* [TASK DETAILS]
Copy out all the entries below, word for word.

* [SOURCE RECORDS]
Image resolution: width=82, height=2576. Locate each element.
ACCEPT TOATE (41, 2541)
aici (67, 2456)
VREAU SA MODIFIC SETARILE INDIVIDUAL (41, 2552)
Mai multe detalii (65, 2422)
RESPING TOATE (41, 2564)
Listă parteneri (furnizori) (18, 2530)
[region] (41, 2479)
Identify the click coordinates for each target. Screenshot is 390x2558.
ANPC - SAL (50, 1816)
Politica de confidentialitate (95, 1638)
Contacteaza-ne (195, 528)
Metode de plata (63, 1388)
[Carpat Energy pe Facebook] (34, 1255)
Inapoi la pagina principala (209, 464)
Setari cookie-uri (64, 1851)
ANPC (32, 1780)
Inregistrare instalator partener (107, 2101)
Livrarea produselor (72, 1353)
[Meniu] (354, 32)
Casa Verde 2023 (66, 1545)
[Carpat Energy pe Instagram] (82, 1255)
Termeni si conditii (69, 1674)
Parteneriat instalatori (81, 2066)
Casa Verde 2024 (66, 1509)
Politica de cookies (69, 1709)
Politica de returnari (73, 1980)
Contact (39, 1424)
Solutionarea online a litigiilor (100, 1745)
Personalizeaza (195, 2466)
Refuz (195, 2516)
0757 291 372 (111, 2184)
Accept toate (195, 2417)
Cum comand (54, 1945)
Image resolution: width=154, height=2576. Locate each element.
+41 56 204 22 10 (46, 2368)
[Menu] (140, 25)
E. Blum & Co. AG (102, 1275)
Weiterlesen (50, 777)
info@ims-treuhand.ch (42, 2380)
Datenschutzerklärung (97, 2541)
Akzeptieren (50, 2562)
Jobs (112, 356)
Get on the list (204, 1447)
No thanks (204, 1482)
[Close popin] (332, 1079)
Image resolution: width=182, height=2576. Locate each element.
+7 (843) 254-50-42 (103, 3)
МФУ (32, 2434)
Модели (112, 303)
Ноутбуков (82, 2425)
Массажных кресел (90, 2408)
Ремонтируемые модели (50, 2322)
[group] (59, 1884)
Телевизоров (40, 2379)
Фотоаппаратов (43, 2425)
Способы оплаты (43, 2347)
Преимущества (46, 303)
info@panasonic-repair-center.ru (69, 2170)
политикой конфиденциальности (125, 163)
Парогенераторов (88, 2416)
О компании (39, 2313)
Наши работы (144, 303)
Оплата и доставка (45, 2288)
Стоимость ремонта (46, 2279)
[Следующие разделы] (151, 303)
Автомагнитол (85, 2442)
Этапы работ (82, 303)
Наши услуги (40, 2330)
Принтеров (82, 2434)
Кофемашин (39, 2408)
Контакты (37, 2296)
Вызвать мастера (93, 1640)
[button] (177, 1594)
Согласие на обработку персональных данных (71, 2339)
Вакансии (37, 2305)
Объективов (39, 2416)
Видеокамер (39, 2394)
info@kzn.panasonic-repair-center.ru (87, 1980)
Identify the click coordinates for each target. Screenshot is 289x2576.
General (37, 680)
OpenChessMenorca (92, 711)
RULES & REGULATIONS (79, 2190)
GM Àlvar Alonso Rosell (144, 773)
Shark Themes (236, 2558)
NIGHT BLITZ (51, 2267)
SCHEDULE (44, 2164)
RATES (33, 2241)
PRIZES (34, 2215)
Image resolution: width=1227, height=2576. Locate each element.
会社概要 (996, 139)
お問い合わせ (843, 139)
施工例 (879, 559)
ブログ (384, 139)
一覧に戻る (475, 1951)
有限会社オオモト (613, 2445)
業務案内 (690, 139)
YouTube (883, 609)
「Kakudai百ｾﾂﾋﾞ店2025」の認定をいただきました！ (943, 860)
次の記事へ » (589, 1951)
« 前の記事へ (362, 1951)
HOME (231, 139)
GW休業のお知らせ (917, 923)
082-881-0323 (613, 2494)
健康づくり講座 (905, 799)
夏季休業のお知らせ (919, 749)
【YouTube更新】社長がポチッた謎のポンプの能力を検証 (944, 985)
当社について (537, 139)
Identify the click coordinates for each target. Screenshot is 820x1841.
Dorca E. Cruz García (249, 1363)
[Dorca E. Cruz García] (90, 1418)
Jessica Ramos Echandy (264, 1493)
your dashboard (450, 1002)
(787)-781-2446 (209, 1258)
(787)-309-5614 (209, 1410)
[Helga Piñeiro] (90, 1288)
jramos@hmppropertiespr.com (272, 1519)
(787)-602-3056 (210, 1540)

* [ANSWER SECTION]
Image resolution: width=82, height=2576. Locate each element.
ACCEPT TOATE (41, 2541)
aici (67, 2456)
VREAU SA MODIFIC SETARILE INDIVIDUAL (41, 2552)
Mai multe detalii (65, 2422)
RESPING TOATE (41, 2564)
Listă parteneri (furnizori) (18, 2530)
[region] (41, 2479)
Identify the click coordinates for each target. Screenshot is 390x2558.
ANPC - SAL (50, 1816)
Politica de confidentialitate (95, 1638)
Contacteaza-ne (195, 528)
Metode de plata (63, 1388)
[Carpat Energy pe Facebook] (34, 1255)
Inapoi la pagina principala (209, 464)
Setari cookie-uri (64, 1851)
ANPC (32, 1780)
Inregistrare instalator partener (107, 2101)
Livrarea produselor (72, 1353)
[Meniu] (354, 32)
Casa Verde 2023 (66, 1545)
[Carpat Energy pe Instagram] (82, 1255)
Termeni si conditii (69, 1674)
Parteneriat instalatori (81, 2066)
Casa Verde 2024 (66, 1509)
Politica de cookies (69, 1709)
Politica de returnari (73, 1980)
Contact (39, 1424)
Solutionarea online a litigiilor (100, 1745)
Personalizeaza (195, 2466)
Refuz (195, 2516)
0757 291 372 (111, 2184)
Accept toate (195, 2417)
Cum comand (54, 1945)
Image resolution: width=154, height=2576. Locate each element.
+41 56 204 22 10 (46, 2368)
[Menu] (140, 25)
E. Blum & Co. AG (102, 1275)
Weiterlesen (50, 777)
info@ims-treuhand.ch (42, 2380)
Datenschutzerklärung (97, 2541)
Akzeptieren (50, 2562)
Jobs (112, 356)
Get on the list (204, 1447)
No thanks (204, 1482)
[Close popin] (332, 1079)
Image resolution: width=182, height=2576. Locate each element.
+7 (843) 254-50-42 (103, 3)
МФУ (32, 2434)
Модели (112, 303)
Ноутбуков (82, 2425)
Массажных кресел (90, 2408)
Ремонтируемые модели (50, 2322)
[group] (59, 1884)
Телевизоров (40, 2379)
Фотоаппаратов (43, 2425)
Способы оплаты (43, 2347)
Преимущества (46, 303)
info@panasonic-repair-center.ru (69, 2170)
политикой конфиденциальности (125, 163)
Парогенераторов (88, 2416)
О компании (39, 2313)
Наши работы (144, 303)
Оплата и доставка (45, 2288)
Стоимость ремонта (46, 2279)
[Следующие разделы] (151, 303)
Автомагнитол (85, 2442)
Этапы работ (82, 303)
Наши услуги (40, 2330)
Принтеров (82, 2434)
Кофемашин (39, 2408)
Контакты (37, 2296)
Вызвать мастера (93, 1640)
[button] (177, 1594)
Согласие на обработку персональных данных (71, 2339)
Вакансии (37, 2305)
Объективов (39, 2416)
Видеокамер (39, 2394)
info@kzn.panasonic-repair-center.ru (87, 1980)
Identify the click coordinates for each target. Screenshot is 289x2576.
General (37, 680)
OpenChessMenorca (92, 711)
RULES & REGULATIONS (79, 2190)
GM Àlvar Alonso Rosell (144, 773)
Shark Themes (236, 2558)
NIGHT BLITZ (51, 2267)
SCHEDULE (44, 2164)
RATES (33, 2241)
PRIZES (34, 2215)
Image resolution: width=1227, height=2576. Locate each element.
会社概要 (996, 139)
お問い合わせ (843, 139)
施工例 (879, 559)
ブログ (384, 139)
一覧に戻る (475, 1951)
有限会社オオモト (613, 2445)
業務案内 (690, 139)
YouTube (883, 609)
「Kakudai百ｾﾂﾋﾞ店2025」の認定をいただきました！ (943, 860)
次の記事へ » (589, 1951)
« 前の記事へ (362, 1951)
HOME (231, 139)
GW休業のお知らせ (917, 923)
082-881-0323 (613, 2494)
健康づくり講座 (905, 799)
夏季休業のお知らせ (919, 749)
【YouTube更新】社長がポチッた謎のポンプの能力を検証 (944, 985)
当社について (537, 139)
Identify the click coordinates for each target. Screenshot is 820x1841.
Dorca E. Cruz García (249, 1363)
[Dorca E. Cruz García] (90, 1418)
Jessica Ramos Echandy (264, 1493)
your dashboard (450, 1002)
(787)-781-2446 (209, 1258)
(787)-309-5614 (209, 1410)
[Helga Piñeiro] (90, 1288)
jramos@hmppropertiespr.com (272, 1519)
(787)-602-3056 (210, 1540)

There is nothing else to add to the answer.